I recently discussed how internet porn has become the main erroneous source of sex education for young people, and how this channel of instruction is devoid of respect, sensitivity and the aim to create conscious relationships. Young males are not being bestowed the role model of someone who takes it slowly and warms up the woman, and so this leads to a mass of ladies closing down from the joys of sexuality, thus feeling abused.
We can’t blame the internet for the rise of interest in porn. Porn has always been around in some form or other. Now it’s just easier and cheaper to access. Women and men like to see beautiful bodies being intimate, and many like to film themselves too. It can be both beautiful and arousing.
Mobile devices have largely replaced conversation and face-to-face discussion. People are no longer present. Their minds are elsewhere. Despite its advantages, this can lead to obsessive behaviour.
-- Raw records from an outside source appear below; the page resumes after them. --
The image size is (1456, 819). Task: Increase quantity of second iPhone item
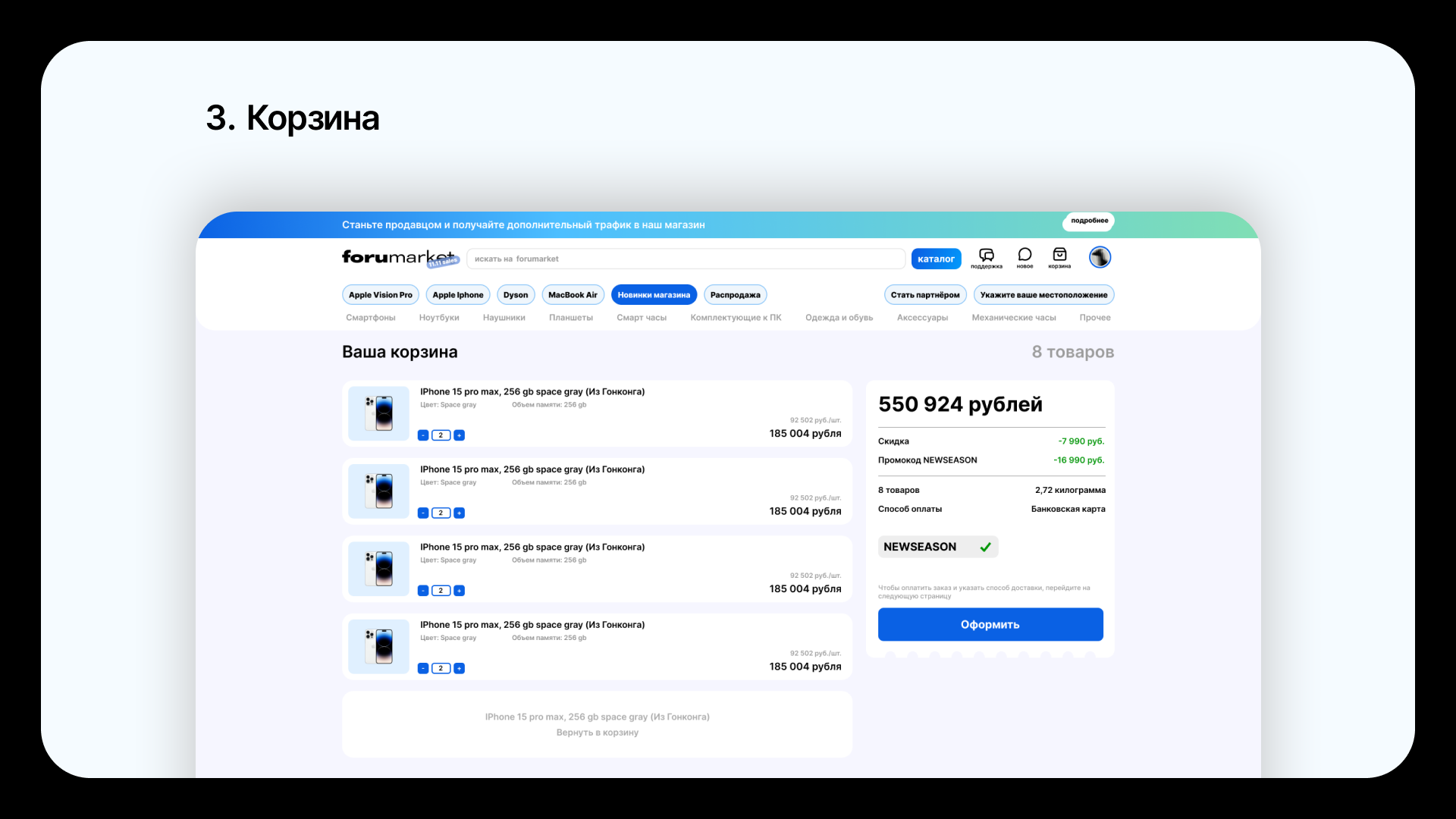(x=459, y=513)
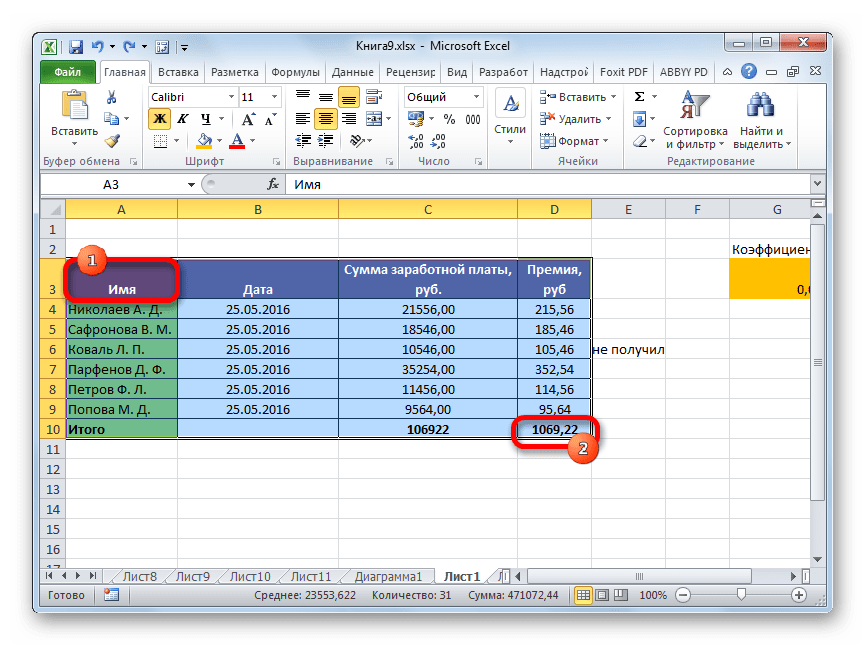The width and height of the screenshot is (866, 646).
Task: Click the zoom slider in status bar
Action: click(741, 595)
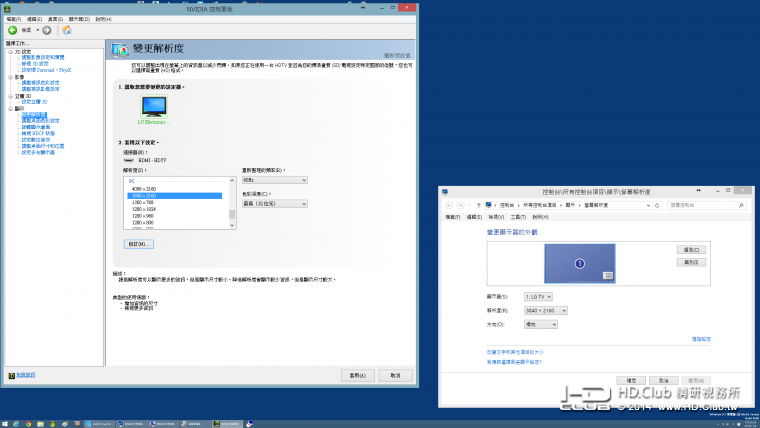Open the color depth dropdown
Image resolution: width=760 pixels, height=428 pixels.
click(274, 203)
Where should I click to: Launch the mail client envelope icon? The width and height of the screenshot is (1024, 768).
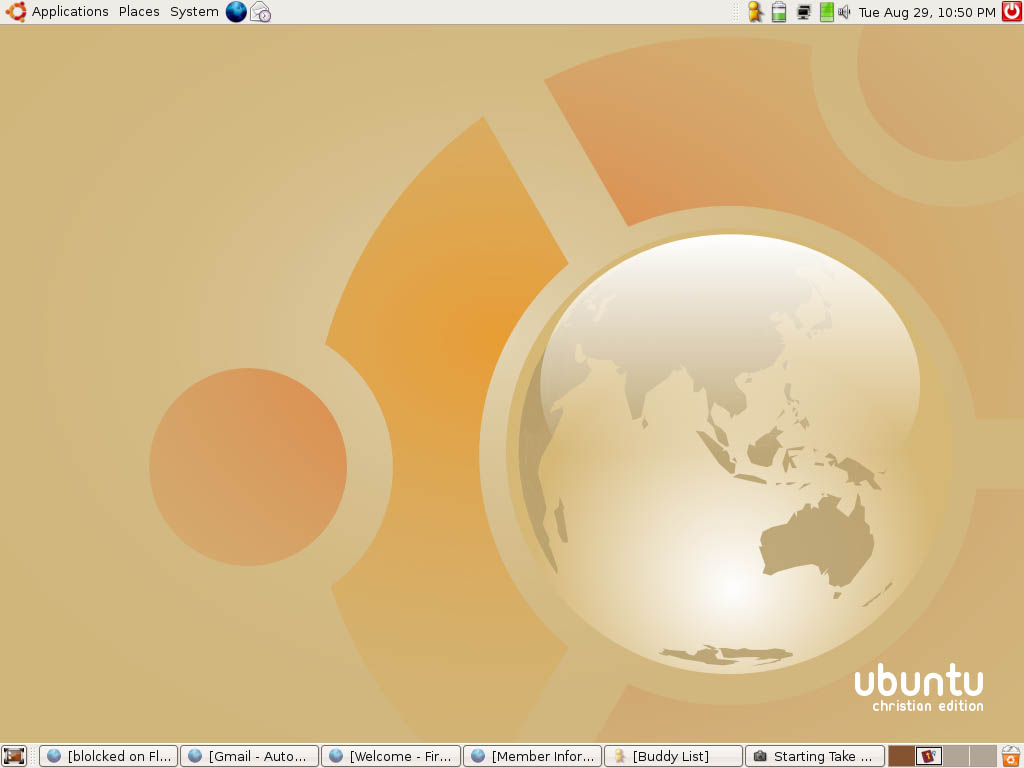click(260, 12)
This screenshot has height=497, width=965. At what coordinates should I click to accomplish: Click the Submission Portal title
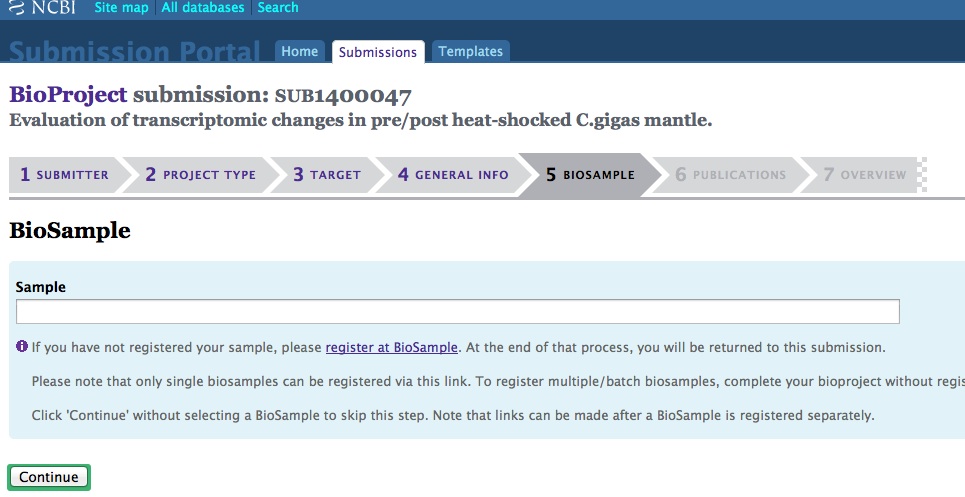136,51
Porn is a similar distraction, and again can also be obsessive. Through human contact, we can close off the outside world and find all we need in corporeal intimacy, even though many might find this to be challenging. Women want to feel a spiritual connection through the presence of the man, if the relationship will go anywhere. Men are more likely than women to be in a fantasy within their minds.
Porn allows the fantasy at any time both for men and women, but just as people can feel an anti-climax after casual sex, there can be the same feeling after a solo session using porn. It would be a mind/body experience, but not a heart experience. Like any addiction, more of the drug is needed, and in the case of sex, the mind and body becomes desensitised to the point that partner touching has a less fulfilling effect. The excessive use of vibrating sex toys can also desensitise the body, especially the clitoris.
Sensitive bodies have great potential to orgasm, even without touching nipples or genitals. These skills can be learned and practised. Excessive masturbation to porn will affect real life intimacy. Ejaculation by men is a loss of energy and it’s best to learn how to touch your body in an arousing and sensual way, and not always to have ejaculation as the sole goal.
It is unlikely that any relationship will be fulfilling when either partner is desensitised by an addiction to porn, or closed down by bad past experience. If the person or couple can’t sort this out, they should seek professional help.